JAKARTA, KOMPAS.com - Hizbut Tahrir Indonesia akan mengajukan uji materi Peraturan Pemerintah Pengganti Undang-Undang (Perppu) Nomor 2 Tahun 2017 tentang Organisasi Kemasyarakatan ke Mahkamah Konstitusi.
Hal itu dikatakan Kuasa Hukum HTI, Yusril Ihza Mahendra melalui keterangan tertulis kepada Kompas.com, Rabu (12/7/2017)
"HTI memutuskan memberi kuasa kepada Ihza-Ihza Law Firm untuk mengajukan permohonan uji materil atas Perpu tersebut yang diyakini bertentangan dengan Undang-Undang Dasar 1945," kata Yusril.
Yusril mengatakan, langkah yang ditempuh HTI akan diikuti oleh beberapa ormas lain.
Baca: Menkumham: Perppu Pembubaran Ormas Tak Hanya untuk HTI
Ormas-ormas yang akan menggugat berpandangan bahwa perppu ini merupakan kemunduran demokrasi.

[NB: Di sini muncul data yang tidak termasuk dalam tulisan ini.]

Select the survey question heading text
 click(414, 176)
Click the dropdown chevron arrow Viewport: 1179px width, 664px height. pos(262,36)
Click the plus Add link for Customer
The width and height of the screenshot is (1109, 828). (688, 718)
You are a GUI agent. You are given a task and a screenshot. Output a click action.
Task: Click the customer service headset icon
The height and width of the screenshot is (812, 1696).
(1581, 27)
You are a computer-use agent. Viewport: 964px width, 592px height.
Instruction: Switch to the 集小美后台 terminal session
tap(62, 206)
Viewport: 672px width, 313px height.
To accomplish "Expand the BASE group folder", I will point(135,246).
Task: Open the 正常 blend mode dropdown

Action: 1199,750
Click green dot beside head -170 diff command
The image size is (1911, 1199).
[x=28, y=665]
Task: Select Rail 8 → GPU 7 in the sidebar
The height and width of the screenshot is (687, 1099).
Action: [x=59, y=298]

Namun, Yusril tidak menyebutkan ormas apa saja yang akan mengajukan gugatan.
"Perppu ini membuka peluang untuk pemerintah berbuat sewenang-wenang membubarkan ormas yang secara secara subjektif dianggap pemerintah bertentangan dengan Pancasila tanpa melalui proses peradilan," tambah Yusril.
Menurut Yusril, kewenangan absolut pemerintah untuk membubarkan ormas secara sepihak sebagaimana diatur dalam Perppu No 2 Tahun 2017 bertentangan dengan prinsip negara hukum.
Alasannya, kebebasan berserikat adalah hak warga negara yang dijamin oleh UUD 1945.
Norma undang-undang yang mengatur kebebasan itu tidak boleh bertentangan dengan norma UUD yang lebih tinggi kedudukannya.
Baca: Pembubaran HTI dan Jalan Panjang Menuju Perppu...
Selain pertimbangan di atas, Yusril berpendapat, tidak cukup alasan bagi Presiden untuk menerbitkan Perppu sebagaimana diatur oleh Pasal 22 ayat (1) UUD 45.
"Perppu hanya bisa diterbitkan dalam 'hal ikhwal kegentingan yang memaksa'," ujar pakar hukum tata negara ini.
Tafsir tentang kegentingan yang memaksa itu ada dalam Putusan Mahkamah Konstitusi No. 138/PUU-VII/2009 yang menyebutkan adanya kebutuhan mendesak menyelesaikan masalah hukum secara cepat berdasarkan undang-undang.